Lance Armstrong is one of the athletes UCI's independent commission is appealing to (Getty Images)
Independent Cycling Commission Hopes to Appeal to New Information
Dick Marty, the chair of the International Cycling Federation’s (UCI) Independent Reform Commission, appealed to athletes to come forward with any new information that could help the commission Tuesday.
“The primary purpose of our investigation is not to punish doping offenders but to learn from the past so we can help ensure a better future for cycling,” Marty said in a statement.
“We will treat all witnesses fairly and have much work to do over the coming year. I hope, with the cooperation of the cycling family, the sport has a unique opportunity to learn lessons and regain trust.”

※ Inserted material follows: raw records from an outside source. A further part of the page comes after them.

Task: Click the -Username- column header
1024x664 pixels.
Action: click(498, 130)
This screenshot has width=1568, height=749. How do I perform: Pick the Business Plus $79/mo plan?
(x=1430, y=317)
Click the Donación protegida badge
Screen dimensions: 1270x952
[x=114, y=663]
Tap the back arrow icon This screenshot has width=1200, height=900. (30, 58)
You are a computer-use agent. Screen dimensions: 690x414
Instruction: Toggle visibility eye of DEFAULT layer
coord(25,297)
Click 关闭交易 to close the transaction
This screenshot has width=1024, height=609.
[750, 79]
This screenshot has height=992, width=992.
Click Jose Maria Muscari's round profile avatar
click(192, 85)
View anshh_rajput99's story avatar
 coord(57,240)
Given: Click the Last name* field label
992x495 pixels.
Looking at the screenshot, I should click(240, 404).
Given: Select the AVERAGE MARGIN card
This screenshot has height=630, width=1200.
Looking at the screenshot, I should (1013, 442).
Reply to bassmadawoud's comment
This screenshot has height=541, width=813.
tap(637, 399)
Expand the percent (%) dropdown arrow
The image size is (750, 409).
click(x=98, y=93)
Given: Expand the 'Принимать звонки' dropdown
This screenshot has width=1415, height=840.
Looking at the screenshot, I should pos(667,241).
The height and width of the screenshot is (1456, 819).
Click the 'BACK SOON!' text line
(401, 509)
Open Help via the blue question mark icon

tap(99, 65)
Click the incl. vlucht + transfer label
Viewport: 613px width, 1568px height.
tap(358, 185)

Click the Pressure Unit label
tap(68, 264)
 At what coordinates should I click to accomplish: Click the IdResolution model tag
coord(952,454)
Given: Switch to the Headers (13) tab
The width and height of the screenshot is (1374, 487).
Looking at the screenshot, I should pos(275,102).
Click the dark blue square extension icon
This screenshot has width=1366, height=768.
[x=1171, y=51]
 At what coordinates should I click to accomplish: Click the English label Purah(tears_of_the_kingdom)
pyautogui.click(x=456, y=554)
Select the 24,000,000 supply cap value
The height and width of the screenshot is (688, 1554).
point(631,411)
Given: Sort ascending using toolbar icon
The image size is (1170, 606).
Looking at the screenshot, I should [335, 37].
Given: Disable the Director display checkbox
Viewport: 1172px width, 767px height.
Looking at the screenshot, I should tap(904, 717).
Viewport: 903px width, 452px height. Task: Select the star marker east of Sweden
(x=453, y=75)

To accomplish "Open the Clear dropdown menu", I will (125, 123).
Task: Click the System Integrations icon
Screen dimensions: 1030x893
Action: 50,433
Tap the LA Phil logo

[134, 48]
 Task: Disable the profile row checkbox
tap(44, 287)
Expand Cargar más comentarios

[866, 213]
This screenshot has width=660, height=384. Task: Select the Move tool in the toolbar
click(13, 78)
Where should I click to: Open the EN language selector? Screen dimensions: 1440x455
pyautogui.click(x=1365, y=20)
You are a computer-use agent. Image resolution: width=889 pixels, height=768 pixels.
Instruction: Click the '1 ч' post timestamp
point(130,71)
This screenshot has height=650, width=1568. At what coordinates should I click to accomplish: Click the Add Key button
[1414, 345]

The commission even offered reduced bands for athletes that come forward to share information.
“The reduced bans will obviously apply to people who have not been already sanctioned,” Marty said on a conference call to reporters.
Lance Armstrong, subject to a lifetime ban from the sport of Cycling, was singled out as a former athlete the commission hopes to bring forward.
UCI has funneled approximately $3.35 million into the commission, one of the major pillars of new president Brian Cookson’s manifesto.
“There will an invitation to anyone who comes forward, Lance Armstrong or anybody else. Please come forward and offer your information to the commission,” Cookson told reporters.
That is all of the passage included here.